**Exercise description**
Of all the entries below, retype only the lines from the one with "You are a computer-use" through the one with "Given: Copy the SHA of commit f8c1f04", exactly as they appear.
==========
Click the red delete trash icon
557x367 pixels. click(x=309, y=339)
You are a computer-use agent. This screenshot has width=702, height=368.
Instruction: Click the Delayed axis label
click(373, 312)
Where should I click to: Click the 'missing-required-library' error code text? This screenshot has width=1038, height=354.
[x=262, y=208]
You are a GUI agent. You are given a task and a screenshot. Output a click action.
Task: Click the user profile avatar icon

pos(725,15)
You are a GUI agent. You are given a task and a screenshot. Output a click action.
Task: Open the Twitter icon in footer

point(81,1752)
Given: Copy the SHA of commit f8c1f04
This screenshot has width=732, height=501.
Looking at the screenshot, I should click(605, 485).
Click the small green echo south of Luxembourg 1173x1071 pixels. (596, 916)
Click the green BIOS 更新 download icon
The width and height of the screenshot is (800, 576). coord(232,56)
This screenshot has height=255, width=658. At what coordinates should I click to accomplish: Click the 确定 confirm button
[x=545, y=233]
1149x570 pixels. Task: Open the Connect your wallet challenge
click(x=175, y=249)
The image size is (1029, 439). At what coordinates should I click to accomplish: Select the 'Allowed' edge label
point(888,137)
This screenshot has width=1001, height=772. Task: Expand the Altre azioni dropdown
==========
**Reply**
You are a computer-use agent. This screenshot has width=702, height=368.
Instruction: Click the Delayed axis label
click(373, 312)
Where should I click to: Click the 'missing-required-library' error code text? This screenshot has width=1038, height=354.
[x=262, y=208]
You are a GUI agent. You are given a task and a screenshot. Output a click action.
Task: Click the user profile avatar icon

pos(725,15)
You are a GUI agent. You are given a task and a screenshot. Output a click action.
Task: Open the Twitter icon in footer

point(81,1752)
Given: Copy the SHA of commit f8c1f04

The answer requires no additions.